◆ **Task requirements**: Go through the entries below from the first line and output each one exactly, up to and including the line with "Click the Search field".

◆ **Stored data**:
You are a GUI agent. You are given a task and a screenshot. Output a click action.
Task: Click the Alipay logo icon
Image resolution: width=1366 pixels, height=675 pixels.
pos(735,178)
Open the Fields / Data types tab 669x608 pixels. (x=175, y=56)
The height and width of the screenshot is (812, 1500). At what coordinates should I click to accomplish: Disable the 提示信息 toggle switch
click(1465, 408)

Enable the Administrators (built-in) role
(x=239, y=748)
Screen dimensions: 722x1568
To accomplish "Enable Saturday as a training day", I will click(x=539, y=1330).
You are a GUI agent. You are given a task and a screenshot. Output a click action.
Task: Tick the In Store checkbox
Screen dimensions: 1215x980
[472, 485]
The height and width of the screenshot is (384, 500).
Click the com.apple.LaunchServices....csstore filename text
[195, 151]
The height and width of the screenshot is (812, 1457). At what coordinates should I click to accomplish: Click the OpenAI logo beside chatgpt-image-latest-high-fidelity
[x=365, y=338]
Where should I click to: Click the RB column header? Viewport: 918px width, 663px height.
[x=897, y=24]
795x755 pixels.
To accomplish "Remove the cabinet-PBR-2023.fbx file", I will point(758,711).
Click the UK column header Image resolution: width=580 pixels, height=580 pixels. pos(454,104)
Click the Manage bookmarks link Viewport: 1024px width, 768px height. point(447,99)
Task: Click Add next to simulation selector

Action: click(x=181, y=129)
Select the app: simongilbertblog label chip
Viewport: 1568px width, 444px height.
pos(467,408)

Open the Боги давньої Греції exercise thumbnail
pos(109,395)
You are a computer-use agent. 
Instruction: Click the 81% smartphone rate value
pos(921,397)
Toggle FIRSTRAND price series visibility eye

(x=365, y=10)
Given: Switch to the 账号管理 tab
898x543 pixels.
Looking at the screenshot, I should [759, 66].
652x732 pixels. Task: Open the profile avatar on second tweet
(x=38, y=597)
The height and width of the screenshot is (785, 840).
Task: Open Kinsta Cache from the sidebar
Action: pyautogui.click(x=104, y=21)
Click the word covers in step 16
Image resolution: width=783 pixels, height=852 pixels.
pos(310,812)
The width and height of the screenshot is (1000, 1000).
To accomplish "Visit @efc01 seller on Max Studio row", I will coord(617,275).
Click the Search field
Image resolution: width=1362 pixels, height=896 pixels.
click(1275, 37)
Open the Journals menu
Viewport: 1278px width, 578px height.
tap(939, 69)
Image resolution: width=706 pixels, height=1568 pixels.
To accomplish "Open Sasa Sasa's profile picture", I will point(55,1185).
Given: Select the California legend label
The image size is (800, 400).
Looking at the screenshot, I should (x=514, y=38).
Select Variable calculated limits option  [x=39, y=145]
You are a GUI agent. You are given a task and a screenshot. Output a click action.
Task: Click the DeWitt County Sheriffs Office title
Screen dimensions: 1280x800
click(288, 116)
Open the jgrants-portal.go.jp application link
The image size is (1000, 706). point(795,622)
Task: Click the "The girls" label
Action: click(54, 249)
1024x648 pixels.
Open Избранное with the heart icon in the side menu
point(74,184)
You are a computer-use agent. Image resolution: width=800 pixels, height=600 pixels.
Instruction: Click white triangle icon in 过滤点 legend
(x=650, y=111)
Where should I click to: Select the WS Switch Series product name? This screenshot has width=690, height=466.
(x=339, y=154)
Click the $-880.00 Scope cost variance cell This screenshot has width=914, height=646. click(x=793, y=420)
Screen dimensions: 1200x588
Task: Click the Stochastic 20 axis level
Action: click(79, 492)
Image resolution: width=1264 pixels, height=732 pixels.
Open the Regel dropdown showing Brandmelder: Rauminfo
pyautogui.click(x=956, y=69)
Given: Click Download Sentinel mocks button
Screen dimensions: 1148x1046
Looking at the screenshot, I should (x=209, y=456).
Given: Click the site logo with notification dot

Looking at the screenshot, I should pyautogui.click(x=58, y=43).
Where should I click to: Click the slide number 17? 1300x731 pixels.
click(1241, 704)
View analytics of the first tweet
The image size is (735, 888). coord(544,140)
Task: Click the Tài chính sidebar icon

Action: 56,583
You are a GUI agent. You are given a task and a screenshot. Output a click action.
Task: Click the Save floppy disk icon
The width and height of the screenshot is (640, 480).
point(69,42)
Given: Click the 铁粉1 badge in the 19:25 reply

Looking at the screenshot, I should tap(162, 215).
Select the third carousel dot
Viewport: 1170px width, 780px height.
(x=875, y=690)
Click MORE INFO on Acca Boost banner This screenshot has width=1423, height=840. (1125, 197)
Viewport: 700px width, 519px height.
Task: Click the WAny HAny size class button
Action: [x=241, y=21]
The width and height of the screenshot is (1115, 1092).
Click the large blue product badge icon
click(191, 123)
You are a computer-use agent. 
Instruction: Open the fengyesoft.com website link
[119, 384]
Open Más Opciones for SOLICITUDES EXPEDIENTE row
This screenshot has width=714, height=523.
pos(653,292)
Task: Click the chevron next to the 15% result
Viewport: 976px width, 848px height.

◆ **Exercise solution**:
You are a GUI agent. You are given a task and a screenshot. Output a click action.
Task: Click the Alipay logo icon
Image resolution: width=1366 pixels, height=675 pixels.
pos(735,178)
Open the Fields / Data types tab 669x608 pixels. (x=175, y=56)
The height and width of the screenshot is (812, 1500). At what coordinates should I click to accomplish: Disable the 提示信息 toggle switch
click(1465, 408)

Enable the Administrators (built-in) role
(x=239, y=748)
Screen dimensions: 722x1568
To accomplish "Enable Saturday as a training day", I will click(x=539, y=1330).
You are a GUI agent. You are given a task and a screenshot. Output a click action.
Task: Tick the In Store checkbox
Screen dimensions: 1215x980
[472, 485]
The height and width of the screenshot is (384, 500).
Click the com.apple.LaunchServices....csstore filename text
[195, 151]
The height and width of the screenshot is (812, 1457). At what coordinates should I click to accomplish: Click the OpenAI logo beside chatgpt-image-latest-high-fidelity
[x=365, y=338]
Where should I click to: Click the RB column header? Viewport: 918px width, 663px height.
[x=897, y=24]
795x755 pixels.
To accomplish "Remove the cabinet-PBR-2023.fbx file", I will point(758,711).
Click the UK column header Image resolution: width=580 pixels, height=580 pixels. pos(454,104)
Click the Manage bookmarks link Viewport: 1024px width, 768px height. point(447,99)
Task: Click Add next to simulation selector

Action: click(x=181, y=129)
Select the app: simongilbertblog label chip
Viewport: 1568px width, 444px height.
pos(467,408)

Open the Боги давньої Греції exercise thumbnail
pos(109,395)
You are a computer-use agent. 
Instruction: Click the 81% smartphone rate value
pos(921,397)
Toggle FIRSTRAND price series visibility eye

(x=365, y=10)
Given: Switch to the 账号管理 tab
898x543 pixels.
Looking at the screenshot, I should [759, 66].
652x732 pixels. Task: Open the profile avatar on second tweet
(x=38, y=597)
The height and width of the screenshot is (785, 840).
Task: Open Kinsta Cache from the sidebar
Action: pyautogui.click(x=104, y=21)
Click the word covers in step 16
Image resolution: width=783 pixels, height=852 pixels.
pos(310,812)
The width and height of the screenshot is (1000, 1000).
To accomplish "Visit @efc01 seller on Max Studio row", I will coord(617,275).
Click the Search field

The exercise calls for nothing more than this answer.